帰途の出来事

第35話 魔矢

 リリアの魔法石店がある通りに馬車が差し掛かると、立ち並ぶ顔なじみの店からみんなが心配して出て来きてくれた。夕暮れ時の淡い光の中、馬車を遠巻にしてリリアとレギウスが降りて来るのを待っている。


 恥ずかしそうに戸惑っているリリアより一足先に降り立ったレギウスが、みんなに笑顔を見せると、安堵のどよめき。


 そこへ遅れて追いかけて来たエールリック総隊長がやって来て、みんなの輪が崩れた。


 レギウスが手を差し伸べて、そろそろと馬車から顔を出したリリア。


 だがその瞬間、ドスっという鈍い音が響いて、リリアの体が馬車の中へと押し戻された。


 咄嗟に、馬車へ飛び乗って扉を締めたレギウス。リリアを助け起こせば、みるみるうちにその胸に、真っ赤な血の花が開いていく。


「リ、リリアーーー!」

 レギウスの絶叫が響き渡った。


 慌てて胸に手を当て、必死で止血を試みる。一体何が起こったのかと胸元を見れば、十字の傷跡。


 これは……魔矢! 

 魔法の呪文がかけられた矢で、当たると霧散してしまう厄介な矢。だが、そこに込められた呪詛によって確実に体が蝕ばまれていく。

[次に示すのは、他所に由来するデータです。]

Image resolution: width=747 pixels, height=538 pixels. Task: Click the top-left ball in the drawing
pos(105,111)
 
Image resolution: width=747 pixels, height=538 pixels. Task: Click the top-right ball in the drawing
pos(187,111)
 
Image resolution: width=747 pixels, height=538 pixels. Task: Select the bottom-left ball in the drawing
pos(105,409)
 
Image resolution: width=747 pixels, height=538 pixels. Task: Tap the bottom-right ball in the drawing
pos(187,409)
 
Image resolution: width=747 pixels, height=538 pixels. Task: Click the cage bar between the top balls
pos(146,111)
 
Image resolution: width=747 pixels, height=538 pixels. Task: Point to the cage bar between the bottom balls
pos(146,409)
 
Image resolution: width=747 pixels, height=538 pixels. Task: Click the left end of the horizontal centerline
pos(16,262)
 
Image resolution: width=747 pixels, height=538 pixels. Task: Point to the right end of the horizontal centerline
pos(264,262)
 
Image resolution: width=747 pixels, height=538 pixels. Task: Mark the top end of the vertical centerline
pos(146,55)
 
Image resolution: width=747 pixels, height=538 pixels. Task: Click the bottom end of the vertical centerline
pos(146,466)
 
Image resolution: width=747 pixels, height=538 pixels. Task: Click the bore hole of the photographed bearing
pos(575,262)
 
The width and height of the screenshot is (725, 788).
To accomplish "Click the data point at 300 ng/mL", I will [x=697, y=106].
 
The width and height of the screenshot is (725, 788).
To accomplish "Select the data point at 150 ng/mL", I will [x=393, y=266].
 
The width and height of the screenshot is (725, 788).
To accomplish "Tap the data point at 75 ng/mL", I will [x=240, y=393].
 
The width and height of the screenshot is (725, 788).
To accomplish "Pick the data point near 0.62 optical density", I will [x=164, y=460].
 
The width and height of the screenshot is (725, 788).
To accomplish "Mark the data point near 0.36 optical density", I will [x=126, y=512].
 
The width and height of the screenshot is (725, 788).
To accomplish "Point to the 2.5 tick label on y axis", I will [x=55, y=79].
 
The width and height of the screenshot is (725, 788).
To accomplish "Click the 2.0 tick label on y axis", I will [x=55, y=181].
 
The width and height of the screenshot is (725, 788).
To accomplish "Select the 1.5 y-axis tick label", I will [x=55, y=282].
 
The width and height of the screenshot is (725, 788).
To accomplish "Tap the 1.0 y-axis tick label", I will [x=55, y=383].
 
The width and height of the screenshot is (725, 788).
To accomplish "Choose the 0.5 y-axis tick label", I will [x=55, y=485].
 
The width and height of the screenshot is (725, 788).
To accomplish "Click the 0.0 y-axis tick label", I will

 ヴァンドール王国では、戦場の騎士にしか使用が許されていない強力な魔力兵器だった。


 どうすればいい?


 レギウスがリリアにあげたシンフリアンが砕け散っている。多分呪いを跳ね返そうとして力尽きたのだろう。それがなければ即死だったかもしれない。

 ひとまずほっとするが、油断はできない。残った呪いは徐々に広がってしまうのだから。レギウスはリリアからもらった自分のシンフリアンをとりだしてリリアの胸元に置く。その上から、必死で解毒の魔法を掛け続ける。

 その石もあっという間に弾け飛んだ。


 一旦は血の広がりが止まったように見えたが、それも一時的なもの。相当に強力な呪いがかけられているようで、レギウスの魔力ではこれ以上広がるのを食い止めるだけで精一杯。無効化まで持ち込む事が出来ない。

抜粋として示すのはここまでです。